Bevor Tobi Reiser aus Salzburg um 1930 dieses in fortlaufenden Halbtönen (chromatisch) gestimmtes Hackbrett mit dem Instrumentenbauer Bandzauner entwickelte, gab es nur das traditionelle diatonische, mit einem Quintensteg versehene und mehr der rhythmischen Begleitung dienende (steirische) Hackbrett. Unser chromatisches Hackbrett ermöglicht das Musizieren aller Tonarten in Dur und moll innerhalb des vorhandenen Tonumfanges, der vom untersten Ton kleine Oktave G bis über zwei Oktaven hinaus zum d''' (dreigestrichen) reicht.

 

Hackbrett, ca. 16. Jahrhundert

 

Musikinstrument

 

 

Das "Niederbayerische Zimbal"

Das Hackbrett erfährt in Niederbayern eine interessante Weiterentwicklung.
Das chromatische Hackbrett, wie es Tobi Reiser in Zusammenarbeit mit Heinrich Bandzauner um 1930 im salzburgischen ausgedacht und gebaut hat, ist inzwischen im gesamten bayerischen Sprachraum zu einem beliebten, in manchen Gegenden bereits zu einem volksmusikalischen Gebrauchsgegenstand geworden. In der Stubnmusi ist das Hackbrett melodieführend zu hören. Der gebürtige Passauer Egon Loy, stellte 1982 Überlegungen an, wie er diesem Hackbrett wieder mehr zur ursprünglichen Funktion verhelfen könnte, ohne die Vorteile als chromatisches Instrument zu verlieren.

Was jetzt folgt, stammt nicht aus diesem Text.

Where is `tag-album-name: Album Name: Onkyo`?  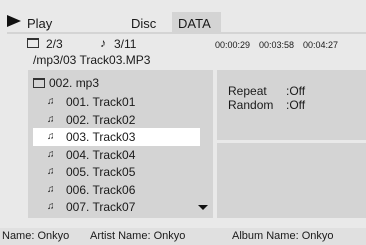 tag-album-name: Album Name: Onkyo is located at coordinates (283, 236).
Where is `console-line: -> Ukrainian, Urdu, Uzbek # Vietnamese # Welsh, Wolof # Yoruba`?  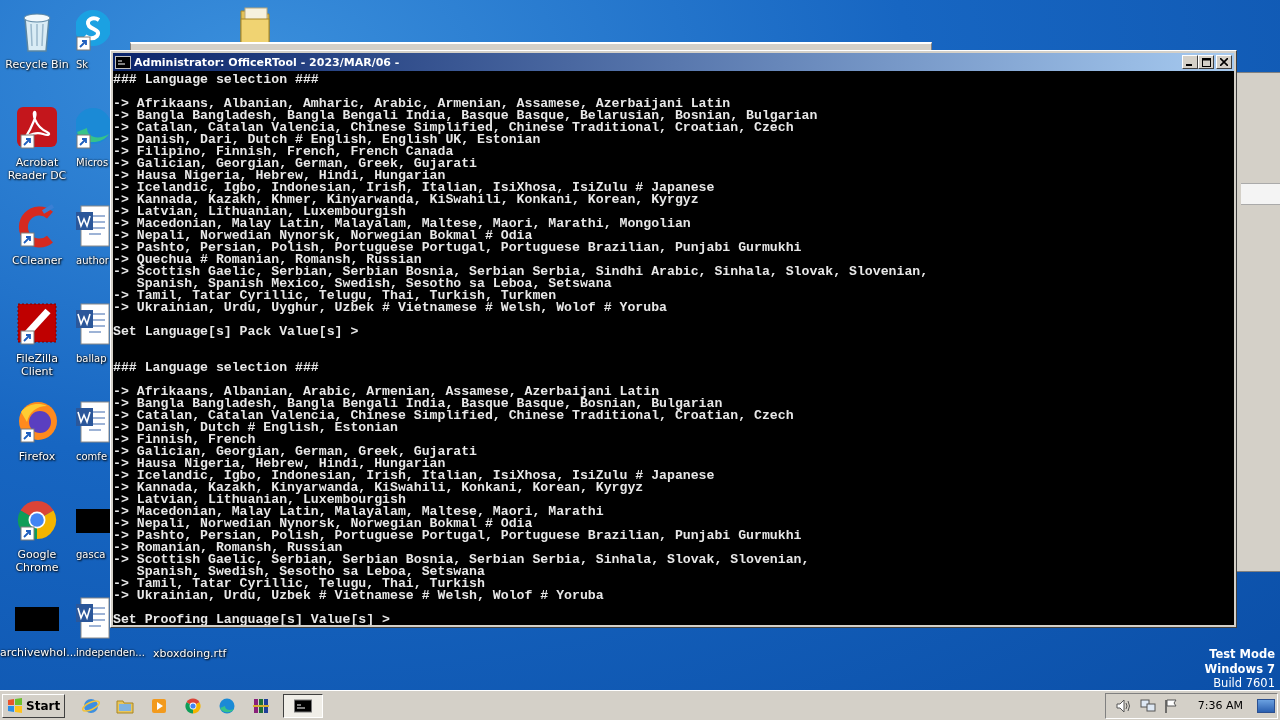
console-line: -> Ukrainian, Urdu, Uzbek # Vietnamese # Welsh, Wolof # Yoruba is located at coordinates (358, 596).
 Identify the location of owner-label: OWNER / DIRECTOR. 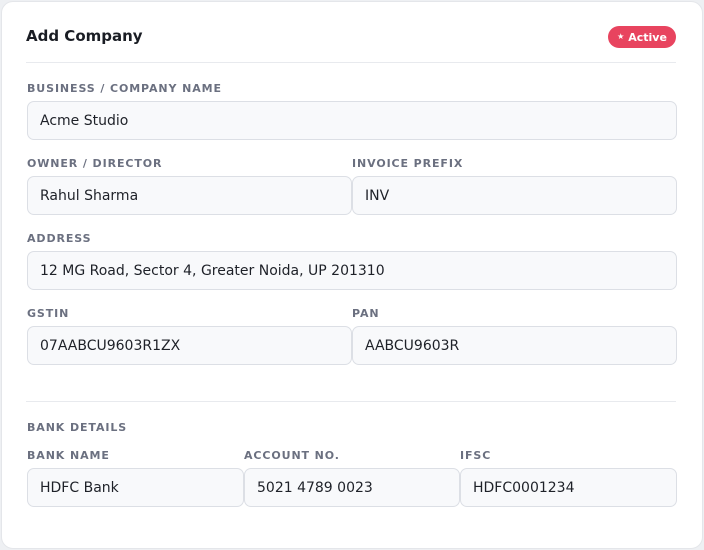
(95, 164).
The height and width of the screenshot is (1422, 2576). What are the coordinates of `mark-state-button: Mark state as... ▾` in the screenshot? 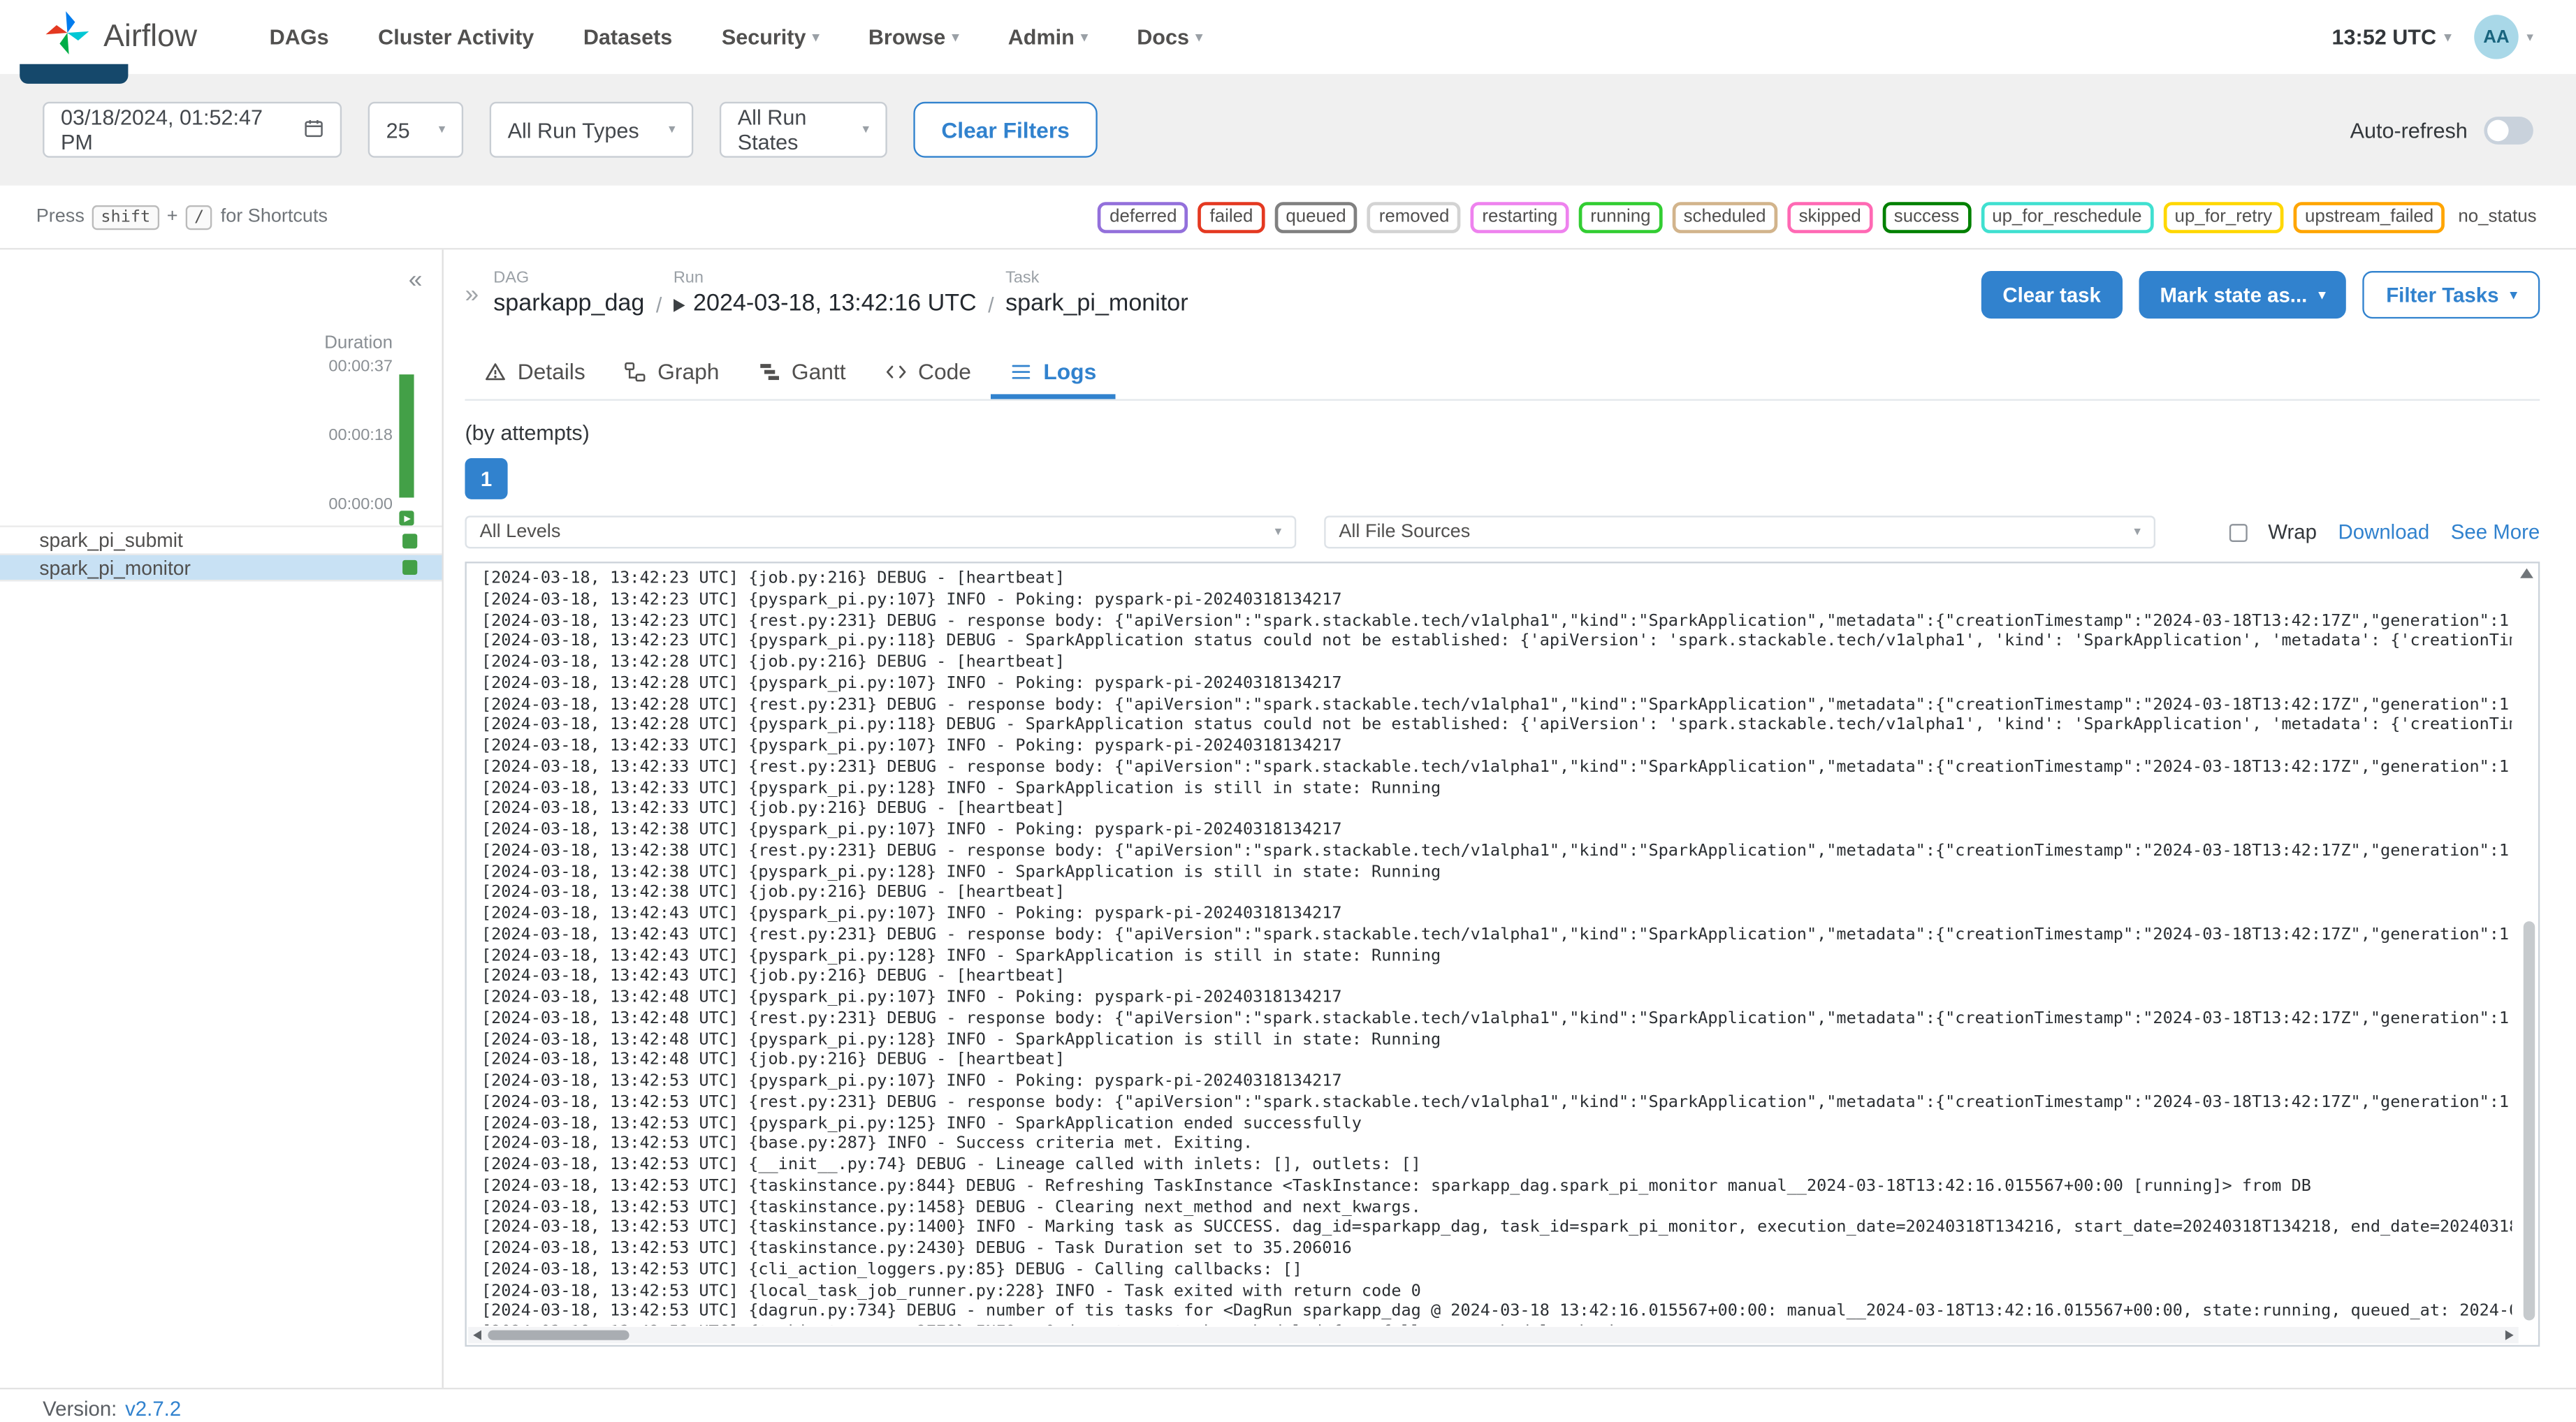 It's located at (2242, 294).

Um 1870 hatte der Ungar Josef Schunda aus Budapest durch eine Weiterentwicklung des großen steirischen diatonischen Hackbretts, damals bei uns auch "Zimbal" genannt, das Pedal Cimbalom entwickelt - ein Konzertinstrument mit Dämpftechnik, heute ca. 100 kg Gewicht. In der bairischen Volksmusik fand dieses große Zimbal natürlich keine Verwendung, hier muß es unkompliziert und leicht transportabel sein. Zur ungarischen konzertanten Volksmusik steht es, ähnlich wie bei uns das Klavier bereit und wer es einmal in Zusammenhang mit den Geigen erlebt hat, den kann es faszinieren, mit einem vollen runden Ton erklingt. Ähnlich das neuentwickelte "Niederbayerische Zimbal", das den gleichen Tonumfang aufweist wie das ungarische Cimbalom, jedoch in chromatischer Saitenanordnung:
8 Saiten sind vertikal, 2-chörig angebracht, 7 Horizontalsaiten, 3-chörig und alle anderen 4-chörig.
Die Lautstärke entspricht ungefähr der 3/4ten Klavierstärke. Das Gewicht ist nur 30 kg. Der erweiterte Tonraum und die Klangregistermöglichkeiten sind für den Einsatz in der klassischen Musik außerdem sehr vorteilhaft.